# Savant's Personal Stash



## Savant (Jun 19, 2007)

I really need to update these photos. I've since added another rack and a few hundred more boxes.




























That's me on the right in the white hat.

Glenn


----------



## bigpoppapuff-cl (May 7, 2007)

yep!!!...that's a stash!!!...oh my!!!


----------



## Savant (Jun 19, 2007)

Hi Sid.

Glenn


----------



## bigpoppapuff-cl (May 7, 2007)

waddup glenn...


----------



## Eespidie (Apr 7, 2007)

:dribble: man... i know what i want for chrstmas santa


----------



## Savant (Jun 19, 2007)

Not much buddy, just killing some time.

Glenn


----------



## Labman (May 27, 2007)

Man oh man...herf at Glenn's place!


----------



## ilovecl-cl (Apr 30, 2007)

I thought *I *had a problem. Let me get the wife and show her so she will leave me alone!!!


----------



## g8trbone (Apr 26, 2007)

John51277 said:


> I thought *I *had a problem. Let me get the wife and show her so she will leave me alone!!!

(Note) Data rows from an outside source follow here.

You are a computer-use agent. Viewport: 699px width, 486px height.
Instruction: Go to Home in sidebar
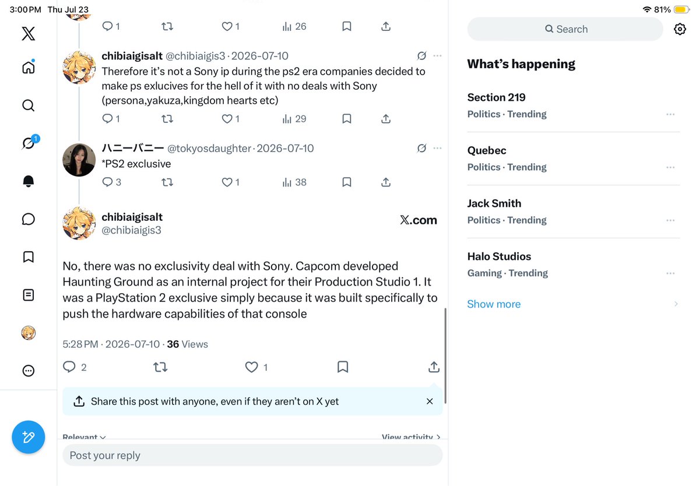click(29, 67)
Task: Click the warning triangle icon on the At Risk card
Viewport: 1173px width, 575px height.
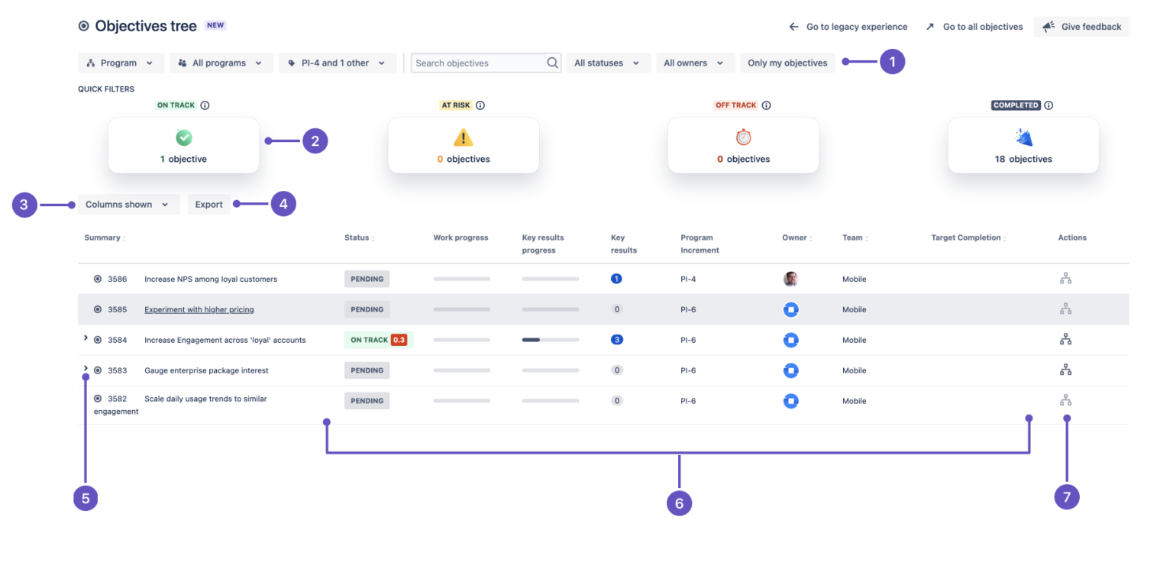Action: click(463, 137)
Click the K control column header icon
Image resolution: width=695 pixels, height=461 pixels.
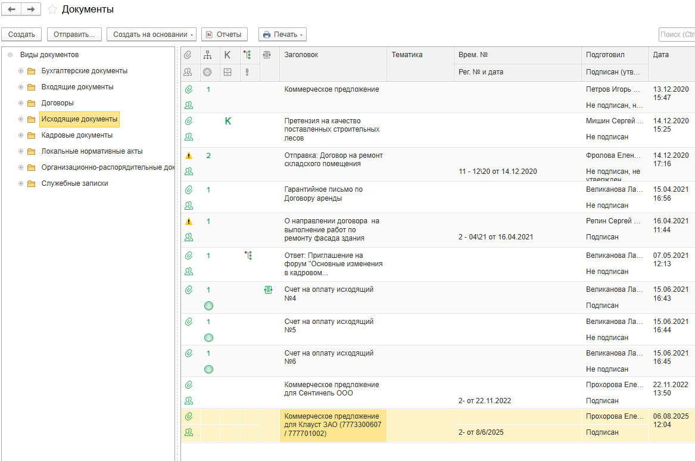point(227,55)
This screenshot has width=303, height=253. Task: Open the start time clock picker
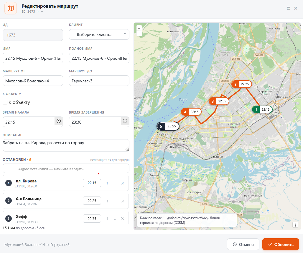pyautogui.click(x=59, y=121)

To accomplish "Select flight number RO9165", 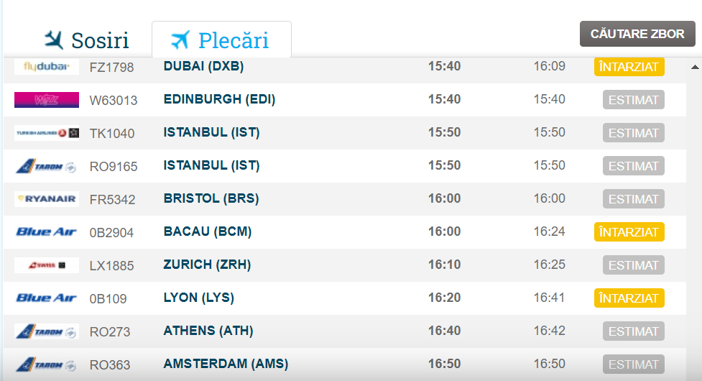I will click(113, 166).
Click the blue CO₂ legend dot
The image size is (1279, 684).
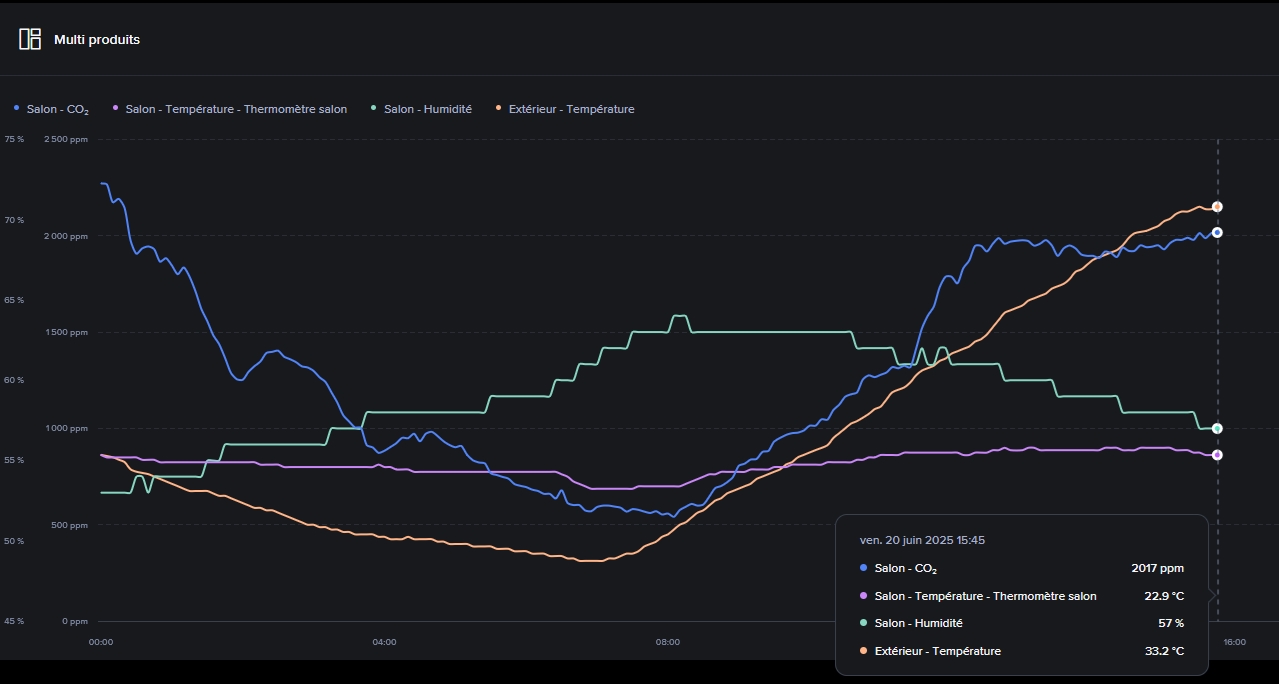[17, 108]
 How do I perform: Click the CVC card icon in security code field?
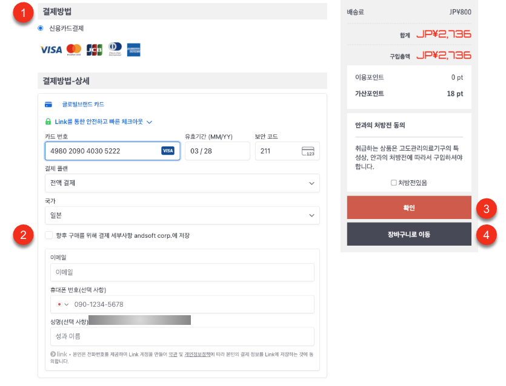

Thanks for the suggestion John... I just showed the wife and you should have seen the face.

Man, when will you have time to smoke all of those? That is one heck of a stash!!!


----------



## forgop-cl (May 7, 2007)

What could he possibly buy that he doesn't already have???


----------



## LouZava (May 25, 2007)

John51277 said:


> I thought *I *had a problem. Let me get the wife and show her so she will leave me alone!!!


AMEN!


----------



## boomshay (Apr 30, 2007)

you've got nothing on me.... except maybe a few hundred boxes :/


----------



## Savant (Jun 19, 2007)

g8trbone said:


> Man, when will you have time to smoke all of those? That is one heck of a stash!!!


T.J., I'm retired, I already have the time.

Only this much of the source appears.